Mariah Carey ft. Westlife – ‘Against All Odds (Take A Look At Me Now)’

23 September 2000

Mariah Carey ft. Westlife - "Against All Odds"

Like a summit between rival superpowers of souped-up, watered-down schmaltz, Mariah Carey and Westlife meet on Capri in the cheaply-made video for their duet ‘Against All Odds (Take A Look At Me Now)’. But that isn’t the weirdest thing about this video. Mariah’s vocal on the single is actually just re-used from a solo version she had made and released as an album track earlier that year. However, the video shows her in the studio with our boys, purportedly recording their take together. And for all Mariah’s legendary diva-dom, not doing stairs and the like, according to Westlife themselves (in some interview I skimmed years ago) the biggest challenge for the video makers, not to mention for Mariah herself, was to edit around how one Westlifer spent almost the entire shoot footage looking at Mariah’s chest.

I’ll be honest: I didn’t pay any attention to this record, or to the chests of any of its participants, in 2000. The original, a 1984 Irish number one for the dreaded Phil Collins, is an appalling song anyway, but this is already better simply by having no Phil Collins on it. Still, it’s a strange choice for a duet: are both parties sulking and self-entitled at each other? I doubt the sense of the lyrics was much of a concern here: they just wanted a proven big-bluster soppy ballad with some easy money notes. That said, up until the climactic final chorus Mariah is quite restrained on this – ‘subdued’ is actually a smart choice for engaging with this song’s inherent sourness. Yes, right at the end she gives it all guns blazing, but that’s what happens on a Mariah Carey record.

The real rotten fish smell of this record emanates from Westlife.
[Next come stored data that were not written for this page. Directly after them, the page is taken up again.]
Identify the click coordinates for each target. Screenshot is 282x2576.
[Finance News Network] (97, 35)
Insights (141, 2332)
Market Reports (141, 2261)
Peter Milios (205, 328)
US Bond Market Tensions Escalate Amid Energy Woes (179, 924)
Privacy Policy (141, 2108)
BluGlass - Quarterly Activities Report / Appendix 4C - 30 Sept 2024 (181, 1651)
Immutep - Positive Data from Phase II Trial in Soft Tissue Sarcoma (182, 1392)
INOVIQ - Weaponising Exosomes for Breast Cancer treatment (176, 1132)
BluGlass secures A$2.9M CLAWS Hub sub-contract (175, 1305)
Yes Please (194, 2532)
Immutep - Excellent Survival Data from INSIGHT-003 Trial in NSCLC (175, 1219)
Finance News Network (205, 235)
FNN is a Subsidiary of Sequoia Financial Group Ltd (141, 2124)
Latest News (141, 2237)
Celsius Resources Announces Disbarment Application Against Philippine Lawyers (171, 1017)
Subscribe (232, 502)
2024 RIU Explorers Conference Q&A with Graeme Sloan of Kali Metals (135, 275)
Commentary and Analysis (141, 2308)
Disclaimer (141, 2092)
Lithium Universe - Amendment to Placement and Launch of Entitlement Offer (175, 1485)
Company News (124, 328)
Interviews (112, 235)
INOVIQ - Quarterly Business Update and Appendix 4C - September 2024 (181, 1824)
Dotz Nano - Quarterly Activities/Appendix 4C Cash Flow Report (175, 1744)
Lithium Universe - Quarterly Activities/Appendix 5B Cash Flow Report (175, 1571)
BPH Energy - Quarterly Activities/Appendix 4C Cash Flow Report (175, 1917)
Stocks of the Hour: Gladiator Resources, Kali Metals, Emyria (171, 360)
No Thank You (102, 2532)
Their verses give us the signature styles: Shane bleating like a confused sheep, Mark over-emoting wildly, the other three standing at the back. Worse are their ridiculously witless backing vocals, which they deliver with no musicality at all. They literally just repeat the previous lead vocal lyric in a slow, syllable-by-syllable drone. After this experience you can imagine Mariah quickly adding ‘Capri’, ‘Westlife’ and ‘leery Irish lads’ to ‘stairs’ on her shit-list.